In questo intreccio l’autore riflette alcune questioni fondamentali che sono state affrontate da filosofi, letterati e scienziati, a partire dai presocratici e dallo stesso padre della filosofia antropologica occidentale, Socrate. Infatti ci sono richiami al concetto del divenire di Eraclito, al paradosso di Zenone smontato da Diogene di Sinope con il suo “solvitur ambulando”; a quello del “clinamen” della filosofia epicurea, con il racconto di Lucrezio nel suo magistrale poema De rerum natura; alle Metamorfosi di Ovidio, alle Etimologie di Sant’Isidoro, alla filosofia di Telesio, alle Affinità elettive di Goethe; e poi la luna di Leopardi, Nietzsche, l’opra d’arte totale di Wagner, il poeta Eliot e alla sua De West Land (La terra desolata), la psicoanalisi di Freud, il grande poeta argentino Borges e altri personaggi noti. Sono esempi di come la struttura del romanzo abbia assunto un respiro molto ampio e come una microstoria possa diventare storia universale dell’uomo, quando si ha uno sguardo che contempla la grande storia dell’umanità e soprattutto si hanno delle conoscenze che si aprono come un vasto orizzonte sulla cultura e sulla civiltà di cui siamo eredi e partecipi.
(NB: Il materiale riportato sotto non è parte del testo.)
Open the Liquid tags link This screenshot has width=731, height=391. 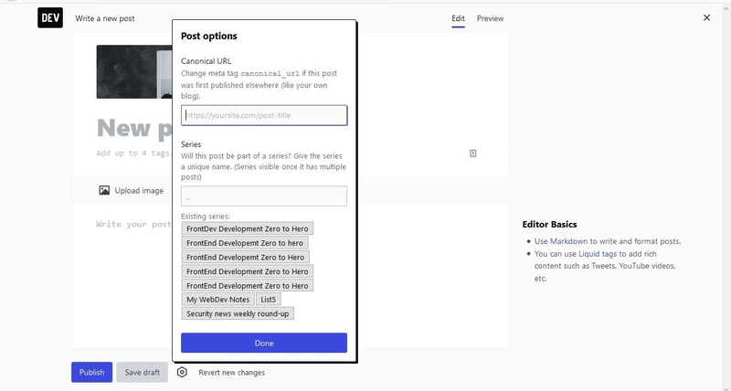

Elogio della particella elementare e temporale verzu… un diversa via “verso” il tempo 

I fatti di Livari è soprattutto, come già rilevato , un romanzo sull’identità e sulla memoria, snodi cruciali dell’esistenza umana e della visione del mondo  proprio alla luce di quello che sta succedendo sotto i nostri occhi, attraverso le chiavi di lettura di ogni storia contemporanea: nei segni, nei fenomeni e nelle testimonianze del presente possiamo riconoscere il disegno occulto o manifesto della storia recente o remota. Un esempio emblematico è il concetto del tempo affrontato in modo originale e dà il segno o la spia dello stile del romanzo, attraverso un processo di riflessione induttivo. Tutto parte dall’interpretazione del termine dialettale verzu. L’episodio narrato è un appuntamento tra Peppinu e uno dei protagonisti, il barone don Michelino Curriolò (padre di Sabellina) al quale aveva detto che sarebbe arrivato “verzu le dieci”. Peppinu arriva invece alle 11 tutto tranquillo e serafico; di fronte a questo atteggiamento il barone ha iniziato ad inveire per il ritardo. E Peppinu, senza alcun timore, gli rispose che non è vero che sia arrivato “tardu”: “E quando mai… ch’eramu rimasti daccordu pe verzu i deci…!”. L’analisi compiuta dall’autore presuppone un trattato sulla concezione del tempo e sul rapporto che i calabresi hanno costruito con il tempo. In questa particella elementare grammaticale “verzu” si richiama il principio di indeterminazione della Fisica dei Quanti, non solo la teoria della relatività di Einstein:

“In quel “verzu” è nascosto il mistero del tempo, o meglio della concezione che del tempo hanno i calabresi in genere e i livaroti in particolare. Perché se è vero, com’è vero, che, riprendendo il concetto di cronotopo di Minkowski, Einstein ha espresso il principio che un evento spazio-temporale, ovvero ciò che accade nel tempo e nello spazio, è definibile da quattro coordinate (le tre coordinate spaziali più la coordinata del tempo), questo principio, come tanti altri principi, in Calabria perde di validità, per carenza o indefinibilità della coordinata tempo (…). È significativo come in questa divergenza di opinioni tra ‘u cinanca e il barone, piccola cosa in apparenza, si nasconda in realtà lo scontro, abbastanza comune nei periodi di transizione, tra due concezioni del mondo  in conflitto tra di loro. Quella di Peppinu fondata sul tempo lento, sulla lentezza come stile di vita. Quella lentezza che fa assaporare le cose e non le brucia nel fuoco di paglia dell’istante. Il tempo delle stagioni e quello imprevedibile della natura che gira in tondo nei suoi cicli sempre uguali e sempre diversi e non crede nella velocità che ruba il senso, ossia l’unità delle cose del mondo. Un tempo approssimativo, scandito dal suono delle campane della chiesa, che non ti inchioda con i minuti nella bara della precisione e della puntualità, da cui non puoi risorgere come Lazzaro, se non scattando come il cucù all’ordine dell’orologio. E la concezione del barone, basata invece sul tempo dell’orologio, di chi capitalizza, da buon mercante per cui il tempo è danaro, il tempo come moneta corrente, e fa dell’esattezza e della precisione i binari sui quali far scorrere la prevedibilità dell’accadere delle cose, per trarne profitto e potere” (pp. 203-204).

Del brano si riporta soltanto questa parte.